Looking back at the life of Mary Lou Williams, the Lady Who Swings the Band
In honor of Black History Month, we are taking a look into the career highlights of African American artists and their contribution to the world of jazz and blues. Here’s Robin Lloyd’s appreciation of jazz giant Mary Lou Williams.
Pianist/composer/arranger Mary Lou Williams would sit on her mother’s lap at the piano and pick out the melodies she heard. She was 4 years old at the time.
By 1925, she was a full-time working musician.
Mary Lou took part in every era of jazz development, from the 1920s through the 1970s.
She was an expert stride and boogie woogie pianist.
She helped develop the Kansas City swing sound of the 1930s when she joined Andy Kirk’s Clouds of Joy.
She became known as the Lady Who Swings the Band — because she wrote such great music and arrangements for most of the swing era bands: Benny Goodman, Duke Ellington, Cab Calloway, Tommy Dorsey and Louis Armstrong, to name a few.
She mentored some of the music’s most famous innovators, such as Charlie Parker, Dizzy Gillespie and Thelonious Monk.
In the early 1940s, this group of young musicians who would come to call themselves beboppers began deconstructing the musical foundations of jazz.
They did most of their experimenting at jam sessions held at Monroe's Uptown House and Minton's Playhouse in Harlem. More often than not, they’d end up at Mary Lou Williams’ apartment after the gig, to continue their explorations, re-assessing musical conventions and creating something new. Mary contributed a few bop-style compositions, including “In the Land of Oh Bla Dee,” which she gave to Dizzy Gillespie for his Be Bop Big Band.
You can hear the bop influence in her own 12-movement “Zodiac Suite.”
Working as much as she could through the 1940s and into the 1950s, Mary Lou one day found herself burnt out. Worn and tired of being taken advantage of and abused by husbands, managers and club owners, Mary Lou walked off the stage during a performance in Paris in 1954, and did not play music again until 1957.

**Entries shown:**
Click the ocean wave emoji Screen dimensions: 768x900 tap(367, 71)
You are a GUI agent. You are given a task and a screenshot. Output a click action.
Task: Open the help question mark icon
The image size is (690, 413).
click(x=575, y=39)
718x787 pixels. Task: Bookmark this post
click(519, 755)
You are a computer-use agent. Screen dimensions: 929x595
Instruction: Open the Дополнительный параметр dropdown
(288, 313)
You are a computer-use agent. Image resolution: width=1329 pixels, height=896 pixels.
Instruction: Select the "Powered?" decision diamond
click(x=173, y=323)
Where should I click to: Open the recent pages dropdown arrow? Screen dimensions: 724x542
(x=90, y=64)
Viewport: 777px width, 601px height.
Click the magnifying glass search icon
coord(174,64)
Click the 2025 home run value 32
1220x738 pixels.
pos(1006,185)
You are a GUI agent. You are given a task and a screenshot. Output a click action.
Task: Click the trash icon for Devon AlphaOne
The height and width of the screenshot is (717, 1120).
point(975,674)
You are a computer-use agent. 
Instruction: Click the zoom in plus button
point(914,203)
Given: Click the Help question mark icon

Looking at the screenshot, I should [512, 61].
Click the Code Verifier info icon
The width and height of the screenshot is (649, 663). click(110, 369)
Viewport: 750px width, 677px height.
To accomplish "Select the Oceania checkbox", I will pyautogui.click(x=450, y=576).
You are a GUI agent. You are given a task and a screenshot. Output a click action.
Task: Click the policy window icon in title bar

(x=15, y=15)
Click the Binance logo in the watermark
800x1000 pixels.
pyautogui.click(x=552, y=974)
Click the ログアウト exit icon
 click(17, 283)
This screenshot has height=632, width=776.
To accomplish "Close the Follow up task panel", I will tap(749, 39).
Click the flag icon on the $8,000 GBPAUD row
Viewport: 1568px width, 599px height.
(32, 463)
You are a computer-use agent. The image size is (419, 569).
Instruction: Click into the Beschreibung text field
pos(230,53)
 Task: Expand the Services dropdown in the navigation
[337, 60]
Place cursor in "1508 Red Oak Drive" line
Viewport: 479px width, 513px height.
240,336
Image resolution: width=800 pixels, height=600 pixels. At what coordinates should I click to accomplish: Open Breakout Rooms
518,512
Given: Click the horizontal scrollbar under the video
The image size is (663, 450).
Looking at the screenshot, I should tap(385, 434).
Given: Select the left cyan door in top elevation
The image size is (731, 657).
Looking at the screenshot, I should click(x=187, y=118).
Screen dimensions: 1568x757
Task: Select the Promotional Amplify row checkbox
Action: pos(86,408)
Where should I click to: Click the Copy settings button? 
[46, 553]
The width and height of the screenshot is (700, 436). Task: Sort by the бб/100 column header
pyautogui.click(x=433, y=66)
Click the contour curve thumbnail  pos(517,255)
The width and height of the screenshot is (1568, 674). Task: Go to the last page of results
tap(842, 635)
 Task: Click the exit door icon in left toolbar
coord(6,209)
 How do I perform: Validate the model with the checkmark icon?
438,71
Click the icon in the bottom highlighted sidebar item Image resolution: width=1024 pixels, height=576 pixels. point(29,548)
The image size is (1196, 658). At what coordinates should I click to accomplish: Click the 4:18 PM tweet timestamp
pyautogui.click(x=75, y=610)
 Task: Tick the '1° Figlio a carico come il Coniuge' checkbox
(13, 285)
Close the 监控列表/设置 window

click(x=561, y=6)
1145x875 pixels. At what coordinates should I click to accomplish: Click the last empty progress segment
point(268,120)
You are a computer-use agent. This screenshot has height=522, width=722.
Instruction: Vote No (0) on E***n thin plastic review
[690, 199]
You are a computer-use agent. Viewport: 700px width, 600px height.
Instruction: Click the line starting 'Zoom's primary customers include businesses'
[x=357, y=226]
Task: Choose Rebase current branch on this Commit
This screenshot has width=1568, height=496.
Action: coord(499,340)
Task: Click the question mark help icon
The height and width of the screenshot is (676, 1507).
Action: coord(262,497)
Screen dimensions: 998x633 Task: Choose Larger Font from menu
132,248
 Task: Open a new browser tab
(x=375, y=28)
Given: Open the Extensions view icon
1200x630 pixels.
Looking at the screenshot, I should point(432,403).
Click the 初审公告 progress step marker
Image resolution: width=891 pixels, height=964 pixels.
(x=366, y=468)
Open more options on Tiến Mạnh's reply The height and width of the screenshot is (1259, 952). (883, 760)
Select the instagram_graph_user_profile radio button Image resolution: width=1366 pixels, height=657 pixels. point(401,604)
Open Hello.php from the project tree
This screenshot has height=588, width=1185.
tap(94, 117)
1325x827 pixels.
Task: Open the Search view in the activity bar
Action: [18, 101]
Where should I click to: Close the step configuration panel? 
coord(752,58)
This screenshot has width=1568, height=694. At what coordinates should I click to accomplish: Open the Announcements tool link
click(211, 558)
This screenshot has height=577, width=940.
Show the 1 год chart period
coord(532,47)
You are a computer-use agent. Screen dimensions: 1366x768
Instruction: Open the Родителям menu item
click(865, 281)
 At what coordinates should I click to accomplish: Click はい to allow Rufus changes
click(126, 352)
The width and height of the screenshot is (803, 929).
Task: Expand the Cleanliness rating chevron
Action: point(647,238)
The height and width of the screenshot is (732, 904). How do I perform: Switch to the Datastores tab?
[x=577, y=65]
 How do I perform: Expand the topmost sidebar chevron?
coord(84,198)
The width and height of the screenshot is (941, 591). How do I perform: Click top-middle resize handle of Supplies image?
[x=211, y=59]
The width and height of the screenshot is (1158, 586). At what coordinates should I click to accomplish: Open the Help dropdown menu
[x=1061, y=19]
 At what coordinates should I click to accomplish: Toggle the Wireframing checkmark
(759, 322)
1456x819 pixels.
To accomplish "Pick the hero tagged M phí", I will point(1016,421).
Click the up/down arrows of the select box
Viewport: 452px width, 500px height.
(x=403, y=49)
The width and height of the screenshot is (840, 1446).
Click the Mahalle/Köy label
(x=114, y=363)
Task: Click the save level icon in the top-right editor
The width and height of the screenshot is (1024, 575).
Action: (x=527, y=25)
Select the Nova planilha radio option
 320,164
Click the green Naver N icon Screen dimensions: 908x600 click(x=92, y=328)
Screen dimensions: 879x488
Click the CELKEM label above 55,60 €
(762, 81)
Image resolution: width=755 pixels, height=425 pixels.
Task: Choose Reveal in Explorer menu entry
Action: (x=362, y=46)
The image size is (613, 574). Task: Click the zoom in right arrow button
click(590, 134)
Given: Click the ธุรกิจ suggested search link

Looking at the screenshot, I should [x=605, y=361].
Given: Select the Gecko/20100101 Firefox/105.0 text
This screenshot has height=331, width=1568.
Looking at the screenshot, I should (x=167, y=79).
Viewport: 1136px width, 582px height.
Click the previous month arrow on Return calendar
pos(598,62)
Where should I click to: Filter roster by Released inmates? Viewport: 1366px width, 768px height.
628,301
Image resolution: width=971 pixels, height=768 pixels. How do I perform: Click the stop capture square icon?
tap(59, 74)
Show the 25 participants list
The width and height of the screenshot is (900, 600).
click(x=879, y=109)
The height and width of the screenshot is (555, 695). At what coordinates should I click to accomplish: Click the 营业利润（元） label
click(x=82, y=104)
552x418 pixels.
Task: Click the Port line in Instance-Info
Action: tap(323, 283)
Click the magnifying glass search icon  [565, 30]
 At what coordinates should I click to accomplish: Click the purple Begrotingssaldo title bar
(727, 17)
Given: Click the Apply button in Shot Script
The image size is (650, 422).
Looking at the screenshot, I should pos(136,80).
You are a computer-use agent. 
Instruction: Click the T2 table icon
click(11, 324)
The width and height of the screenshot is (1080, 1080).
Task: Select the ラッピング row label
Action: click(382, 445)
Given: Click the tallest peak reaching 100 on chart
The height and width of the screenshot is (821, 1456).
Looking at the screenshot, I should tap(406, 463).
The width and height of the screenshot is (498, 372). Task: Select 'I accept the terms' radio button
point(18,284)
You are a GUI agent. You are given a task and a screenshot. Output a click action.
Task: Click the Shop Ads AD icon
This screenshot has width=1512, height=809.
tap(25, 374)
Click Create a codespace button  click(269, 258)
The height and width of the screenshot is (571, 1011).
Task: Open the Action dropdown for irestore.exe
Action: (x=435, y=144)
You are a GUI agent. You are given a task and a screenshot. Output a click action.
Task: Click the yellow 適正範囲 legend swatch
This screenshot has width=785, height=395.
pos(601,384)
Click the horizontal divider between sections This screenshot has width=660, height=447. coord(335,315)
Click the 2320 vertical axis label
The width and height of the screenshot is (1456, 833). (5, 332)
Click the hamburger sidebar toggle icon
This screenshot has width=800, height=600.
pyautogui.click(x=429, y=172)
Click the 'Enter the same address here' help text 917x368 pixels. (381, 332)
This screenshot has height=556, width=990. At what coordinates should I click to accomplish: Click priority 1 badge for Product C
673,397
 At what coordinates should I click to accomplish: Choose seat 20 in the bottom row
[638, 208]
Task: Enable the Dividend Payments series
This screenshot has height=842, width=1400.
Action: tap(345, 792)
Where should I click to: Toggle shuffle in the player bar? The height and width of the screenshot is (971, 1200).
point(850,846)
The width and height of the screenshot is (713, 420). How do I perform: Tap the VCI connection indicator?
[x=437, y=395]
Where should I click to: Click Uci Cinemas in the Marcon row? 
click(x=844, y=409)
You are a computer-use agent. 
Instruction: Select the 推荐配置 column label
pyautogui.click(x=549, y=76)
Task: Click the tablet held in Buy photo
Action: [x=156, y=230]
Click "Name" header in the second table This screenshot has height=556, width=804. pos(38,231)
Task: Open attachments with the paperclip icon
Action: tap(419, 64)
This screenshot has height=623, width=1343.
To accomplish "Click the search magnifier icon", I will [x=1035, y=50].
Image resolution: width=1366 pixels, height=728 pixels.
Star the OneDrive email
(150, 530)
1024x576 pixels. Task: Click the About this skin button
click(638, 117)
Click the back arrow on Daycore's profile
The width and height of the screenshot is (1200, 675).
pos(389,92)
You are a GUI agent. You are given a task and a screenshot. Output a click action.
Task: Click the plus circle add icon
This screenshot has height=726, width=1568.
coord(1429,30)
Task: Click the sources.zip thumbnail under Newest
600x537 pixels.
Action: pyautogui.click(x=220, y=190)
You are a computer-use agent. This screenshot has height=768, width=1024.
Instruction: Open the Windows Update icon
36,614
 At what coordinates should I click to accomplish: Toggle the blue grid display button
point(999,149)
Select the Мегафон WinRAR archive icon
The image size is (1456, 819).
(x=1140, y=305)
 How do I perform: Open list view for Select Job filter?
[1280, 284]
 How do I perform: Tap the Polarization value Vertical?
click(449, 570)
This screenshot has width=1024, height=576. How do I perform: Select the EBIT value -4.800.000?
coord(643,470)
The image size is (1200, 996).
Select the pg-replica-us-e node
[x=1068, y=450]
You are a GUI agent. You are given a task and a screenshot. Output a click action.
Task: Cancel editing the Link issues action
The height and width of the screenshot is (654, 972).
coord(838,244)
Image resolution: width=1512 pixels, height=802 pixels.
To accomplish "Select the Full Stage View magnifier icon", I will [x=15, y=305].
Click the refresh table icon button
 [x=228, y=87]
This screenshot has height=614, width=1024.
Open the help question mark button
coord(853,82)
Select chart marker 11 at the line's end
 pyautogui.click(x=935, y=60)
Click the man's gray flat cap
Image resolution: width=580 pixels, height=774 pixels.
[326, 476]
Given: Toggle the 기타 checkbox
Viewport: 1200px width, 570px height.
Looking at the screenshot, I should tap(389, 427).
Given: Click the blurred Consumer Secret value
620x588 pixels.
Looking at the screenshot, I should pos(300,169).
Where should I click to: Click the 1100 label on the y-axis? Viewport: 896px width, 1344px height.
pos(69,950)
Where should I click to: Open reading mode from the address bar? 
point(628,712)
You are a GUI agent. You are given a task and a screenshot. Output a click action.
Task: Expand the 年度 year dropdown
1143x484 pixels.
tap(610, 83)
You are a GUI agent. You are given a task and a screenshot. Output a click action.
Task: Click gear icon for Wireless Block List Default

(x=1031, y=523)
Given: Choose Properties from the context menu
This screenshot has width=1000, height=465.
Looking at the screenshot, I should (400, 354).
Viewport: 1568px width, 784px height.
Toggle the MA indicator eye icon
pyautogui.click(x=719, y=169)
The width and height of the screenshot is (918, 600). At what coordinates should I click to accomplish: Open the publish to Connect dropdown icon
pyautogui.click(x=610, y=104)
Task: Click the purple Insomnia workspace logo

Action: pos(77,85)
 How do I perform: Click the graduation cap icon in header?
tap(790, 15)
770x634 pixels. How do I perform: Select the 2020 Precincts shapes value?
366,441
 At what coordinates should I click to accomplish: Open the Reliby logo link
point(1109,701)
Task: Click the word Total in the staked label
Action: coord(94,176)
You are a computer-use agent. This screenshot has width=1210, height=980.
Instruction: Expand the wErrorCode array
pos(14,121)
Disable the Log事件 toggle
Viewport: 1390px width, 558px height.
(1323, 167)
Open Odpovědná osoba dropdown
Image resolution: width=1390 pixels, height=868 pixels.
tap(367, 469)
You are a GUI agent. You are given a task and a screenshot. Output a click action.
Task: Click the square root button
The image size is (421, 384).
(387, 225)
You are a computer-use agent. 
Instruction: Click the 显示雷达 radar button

**Exercise set:**
1) Retype the passage of the article on Mary Lou Williams starting with "She helped develop" and going on through "name a few.".
2) In the article on Mary Lou Williams, where did the young beboppers do most of their experimenting?
3) Write what comes next in the article on Mary Lou Williams, picking up after its final sentence.
The material has no connection to the article on Mary Lou Williams.

**Answers for this exercise:**
1)
She helped develop the Kansas City swing sound of the 1930s when she joined Andy Kirk’s Clouds of Joy.
She became known as the Lady Who Swings the Band — because she wrote such great music and arrangements for most of the swing era bands: Benny Goodman, Duke Ellington, Cab Calloway, Tommy Dorsey and Louis Armstrong, to name a few.

2) At jam sessions held at Monroe's Uptown House and Minton's Playhouse in Harlem.

3)
When she returned to the piano, she created Mary Records, one of the first record companies founded by a woman.
Her three years in self-imposed exile were years of reflection for Mary. She turned to the Catholic Church, and soon was writing liturgical music for jazz ensembles, a cantata called “Black Christ of the Andes,” and “Music for Peace,” better known as “Mary Lou’s Mass.” It was a landmark recording that addressed many of the social issues of the 1960s and 1970s. Newsweek called it "…an encyclopedia of black music, richly represented from spirituals to bop to rock."
In the 1970s, Mary taught at Duke University and became a public advocate for jazz and its central place in American culture.
"Americans don't realize how important jazz is," she told The New York Post. "It's healing for the soul. It should be played everywhere — in churches, nightclubs, everywhere. We have to use every place we can."
Mary Lou Williams died of bladder cancer in 1981. Along with her outstanding musical legacy, she left us the Mary Lou Williams Foundation to advance the public knowledge of the Art Form of Jazz.
Duke University established the Mary Lou Williams Center for Black Culture in 1983.
And The Kennedy Center’s annual Mary Lou Williams Jazz Festival will celebrate its Silver Anniversary, its 25th year in May this year.